3.3
March 24, 2021

I Finally Let You Go.

You left my life a year ago.

I thought it would kill me. I almost let it.

I now sit on the other side of pain, grief, and heartbreak that I never thought I would recover from.

Don’t get me wrong, I still miss you all the time—your smile, your laugh, the way your body felt against mine. It took a year to see that I had love all wrong and it was one of the many things that suffocated our relationship.

I loved you, yes, and sometimes in the most beautiful ways. But I also loved you from a toxic place of abandonment issues and codependency. You were like my drug, and I was a full-blown addict. We weren’t healthy, not on our own and not together. But I so badly wanted us to be.

Six months ago, I started sitting with plant medicine. First psilocybin, then Kambo, then Ayahuasca.

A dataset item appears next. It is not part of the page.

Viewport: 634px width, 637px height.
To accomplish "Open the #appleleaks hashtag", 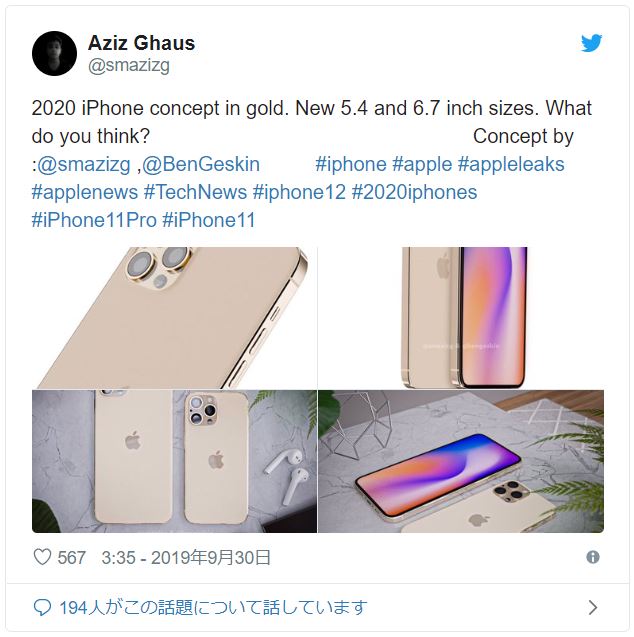I will (x=511, y=164).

In the beginning, I thought it would be the path back to you. If I could heal myself, “raise my frequency,” you would magically reappear back in my life. It quickly became clear that these plants would be the path back to myself, my true self—not the person I became as a result of trauma.

It has been messy, difficult, terrifying, and painful. Years of trauma patterns that carved their way into my brain and nervous system have had to be purged out in many ways to make room to restart. I’ve learned how to sit with my pain, to become an explorer of it, to move through it, and find acceptance for things just as they are. Each ceremony, I let something else go, I let more of you and of us go.

When I sit and you flood my memories, I apologize to you relentlessly for the ways in which I let my fears and insecurity hurt you. I send you love, and I let you go. I forgive you. I forgive myself. It is a practice. I am seeing myself fully and finding compassion for myself as I am in a place of recovery from the unhealthy mechanisms that had me so confused about love and partnership.

Today, I realized just how much I’ve let you go when I was able to look at a picture of the two of us together and not burst into tears or reach out to you or reach for some other kind of distraction. The love I have for you now is not one of any sort of attachment. Though we will likely never have any type of closure, nor will I see your face again, I am able to love you fully and completely.

Love is letting go.

Love is saying I want what is in your highest good and for you to be happy, unconditionally so—even when that path doesn’t include me.

Our time together was the beginning of me learning what love is and what love isn’t. Our ending was the catalyst to a new beginning for myself. I hope it has been the same for you.